Specifically, the stated purpose of IDEA is to provide free and appropriate public education services to children who are determined to experience academic difficulties due to their disability. While there are requirements regarding the diagnostic process and treatment options provided (e.g., using the least restrictive environment, evidence of response to treatment) [10], there is not a requirement that individuals experience the same achievements as their regular education counterparts.

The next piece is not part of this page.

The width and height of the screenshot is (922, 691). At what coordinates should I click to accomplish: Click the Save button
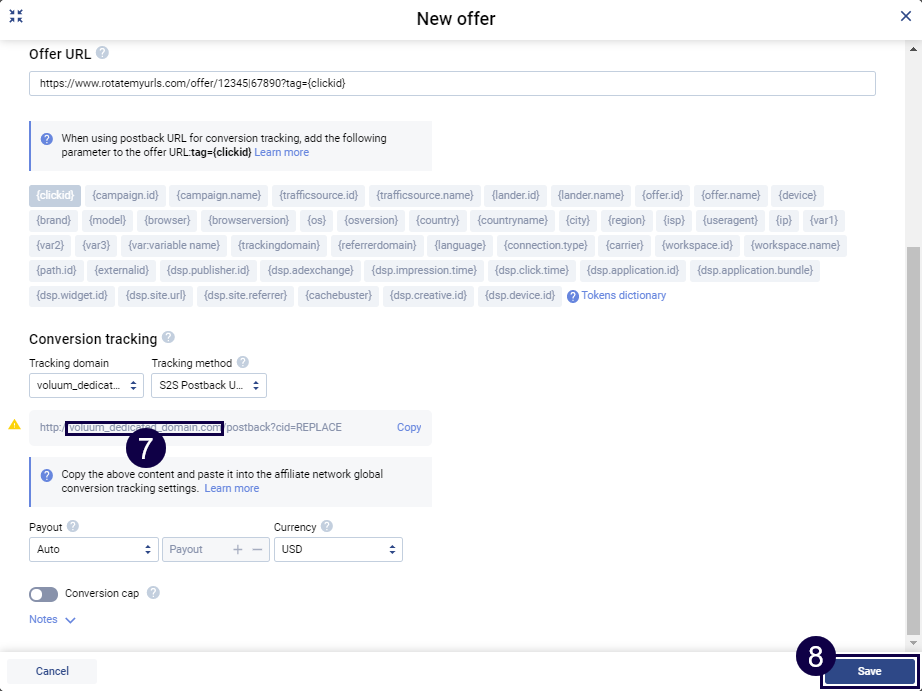(869, 671)
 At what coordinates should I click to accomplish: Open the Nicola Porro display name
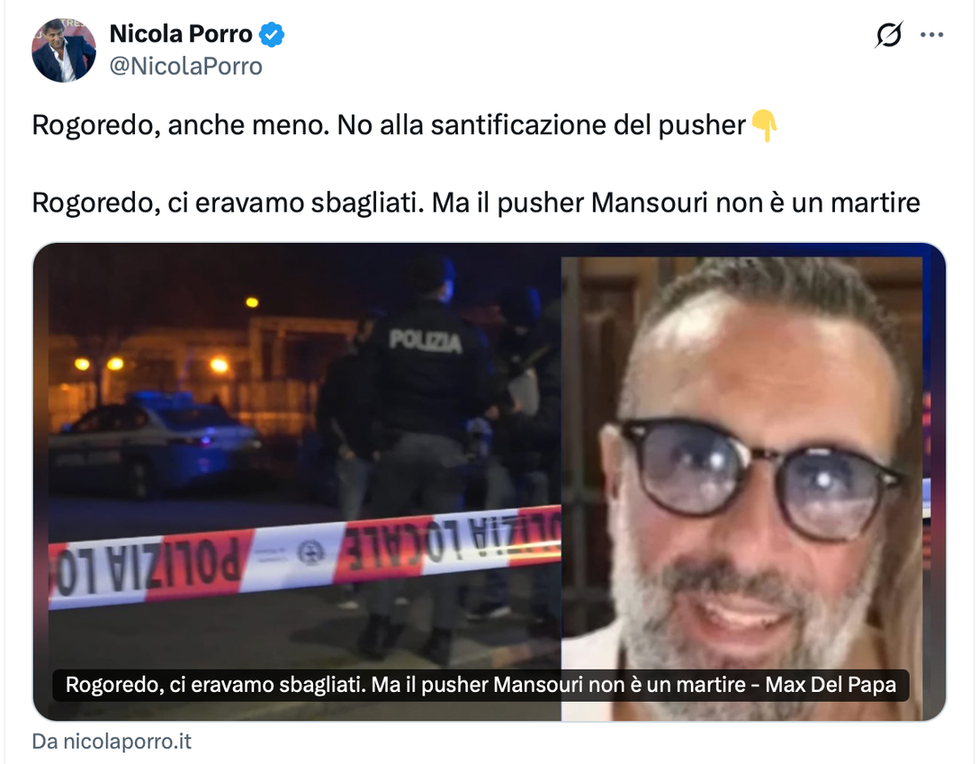(181, 34)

This was specifically stated by Supreme Court Justice Rehnquist in Board of Education of the Hendrick Hudson Board Central School District v Rowley (1982) who delivered the majority ruling that IDEA services must meet the state’s educational standards but are not required to provide an opportunity to allow each child to achieve his or her “full potential” [42]. Therefore, while numerous studies have reliably shown the positive relationship between years of education and intelligence [43,44], similar expectations are not legally required for children served under IDEA.

4. Conclusions

In the early 1900s, the French government commissioned Alfred Binet and Theodore Simon to develop a measure that could determine which children required additional assistance to complete their compulsory education [45]. Binet was adamant that his measure should not be used as a sole indicator of a child’s intellectual potential and that intelligence can change and develop over the lifespan. His measure was the impetus for the Stanford-Binet, which, along with the Wechsler Intelligence Scale for Children, are the most commonly used IQ measures in the United States, where school children with disabilities are one of the most heavily tested populations [33]. The court cases covered in this article highlight the complicated relationship between intelligence and education vis a vis IDEA. More specifically, the psychometric properties of intelligence tests, historical conflicts surrounding racial and socioeconomic equity, differences in federal versus state policies, and methodological concerns surrounding special education research point to the difficulties of developing an educational system that can be perceived as equitable to and by all groups. Some of these complexities include: 1) Are intelligence measures that are standardized on a generalizable sample appropriate in all educational contexts, where sociodemographic factors can vary widely?, 2) What is the appropriate level of minority representation in IDEA given the documented group differences in intelligence and other standardized measures?, 3) How can the efficacy of IDEA be accurately assessed given services cannot be randomly assigned?, and 4) What measurable outcomes can determine the efficacy of IDEA and should these outcomes differ based on individual and group characteristics? While these questions will not eliminate all the controversies surrounding intelligence in education, they may provide a useful framework to allow future researchers, practitioners, administrators, lawyers, and policymakers to communicate and to collaborate with greater consistency and efficiency.

Funding

This research received no external funding.

Conflicts of Interest

The author declares no conflict of interest.